-- Problem --
Print the lines of the records word for word, starting at the beginning and going on through the line that contains "center [250, 112].". Leave the pictures out of your answer.

━━━━━ Entries shown ━━━━━

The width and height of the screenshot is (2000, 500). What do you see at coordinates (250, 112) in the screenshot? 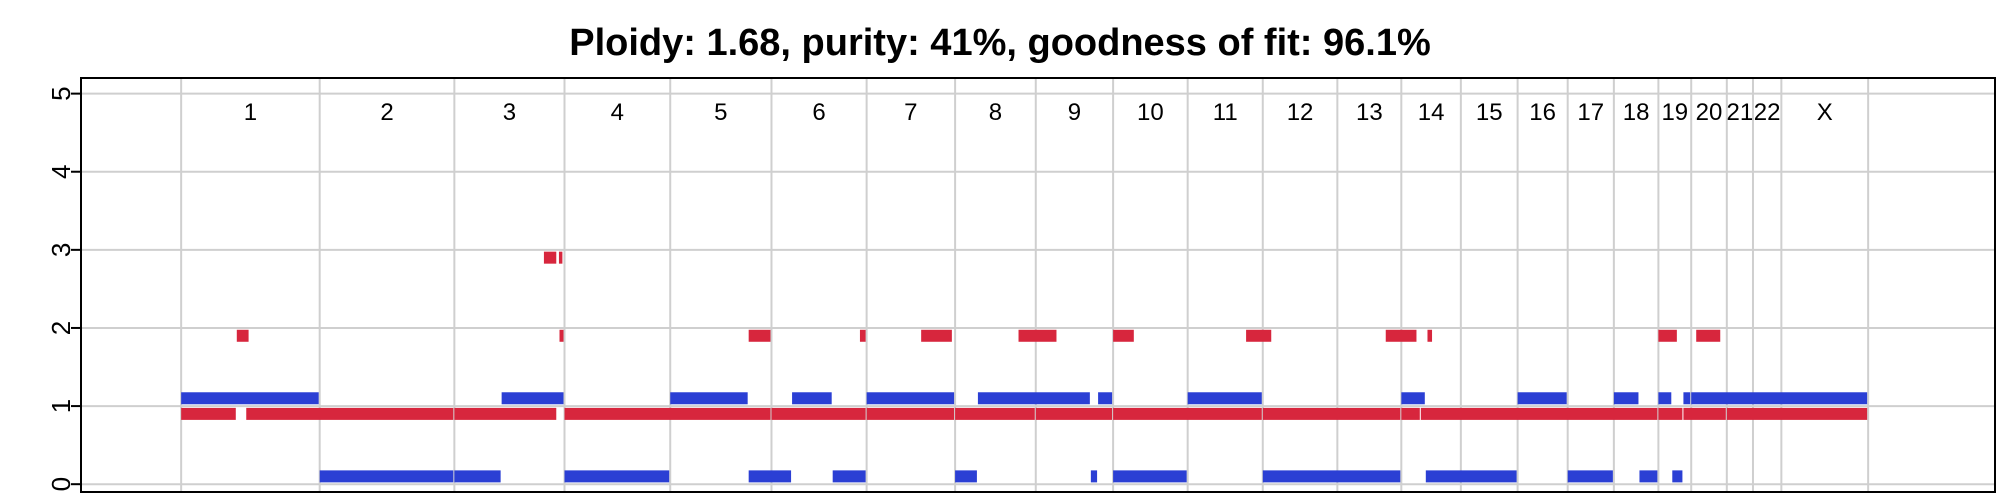
I see `chromosome-label: 1` at bounding box center [250, 112].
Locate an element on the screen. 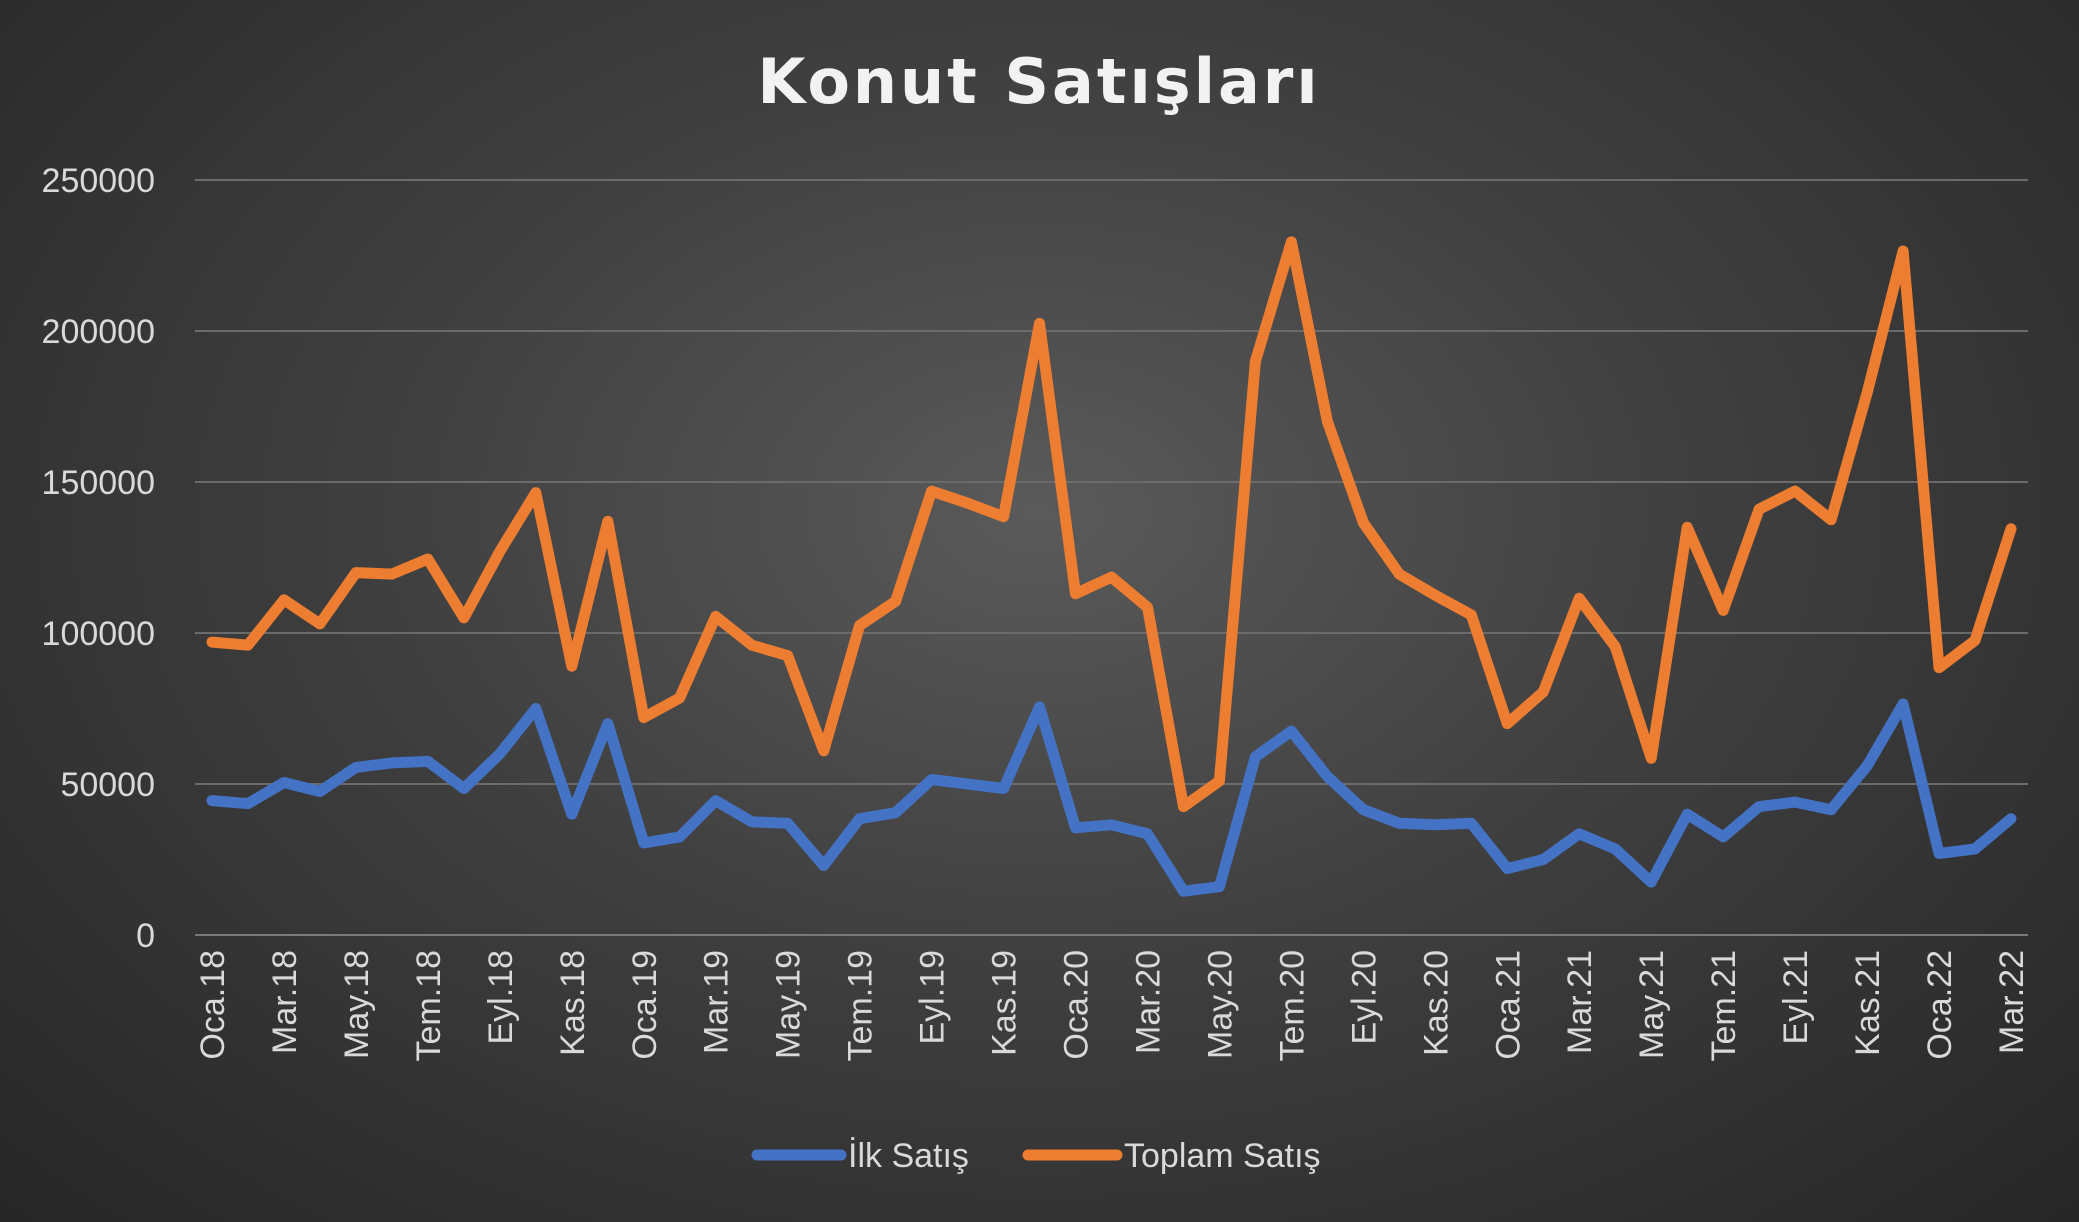 Image resolution: width=2079 pixels, height=1222 pixels. x-tick-label: Eyl.19 is located at coordinates (933, 998).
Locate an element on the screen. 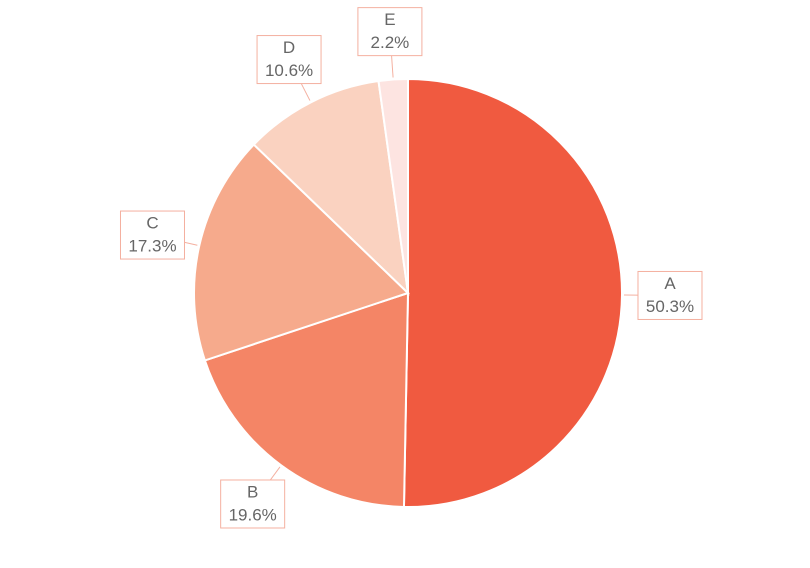 The height and width of the screenshot is (568, 810). slice-name: E is located at coordinates (390, 20).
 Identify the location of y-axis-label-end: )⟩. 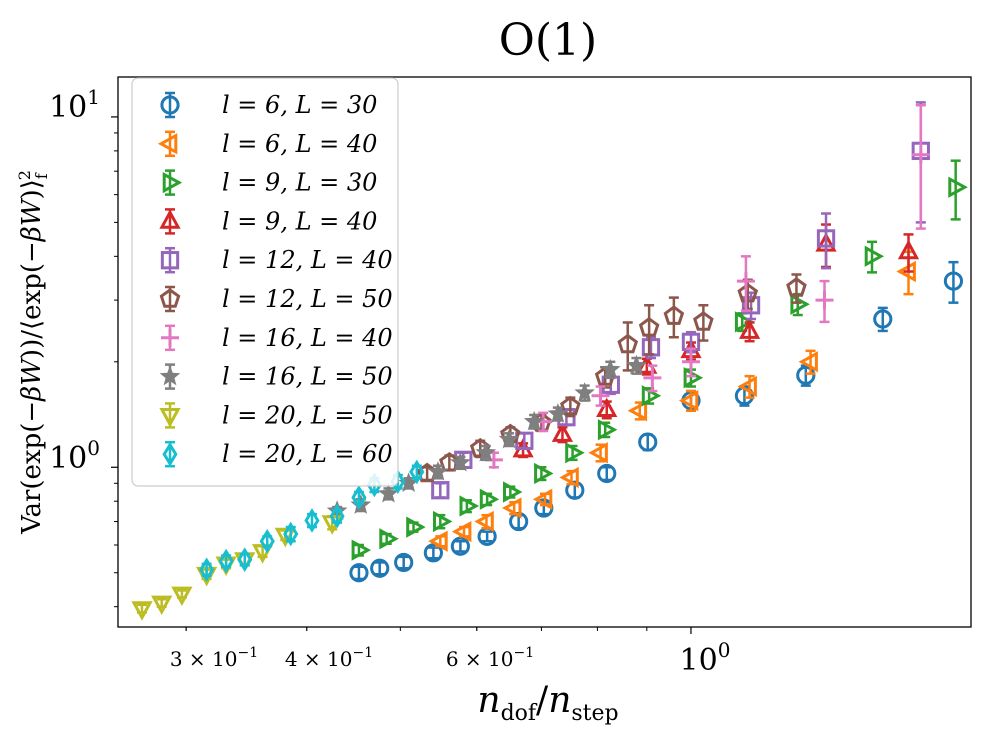
(32, 189).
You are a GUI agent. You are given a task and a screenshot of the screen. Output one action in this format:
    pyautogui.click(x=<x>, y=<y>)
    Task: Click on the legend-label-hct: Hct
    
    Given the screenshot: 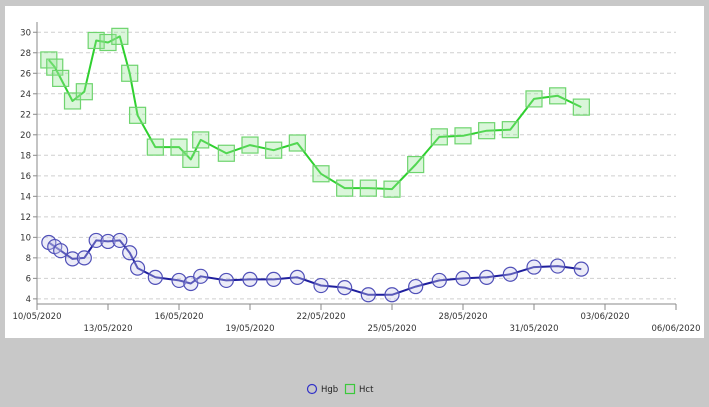 What is the action you would take?
    pyautogui.click(x=366, y=390)
    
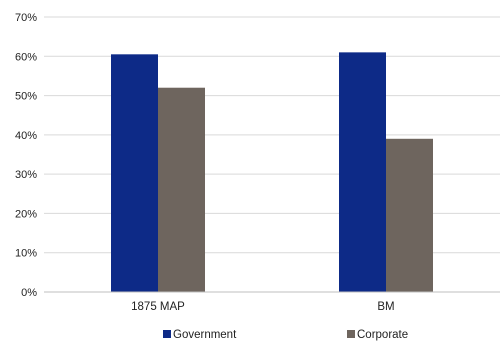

━━━━━

-- Written response --
The width and height of the screenshot is (2000, 500). What do you see at coordinates (250, 112) in the screenshot? 
I see `chromosome-label: 1` at bounding box center [250, 112].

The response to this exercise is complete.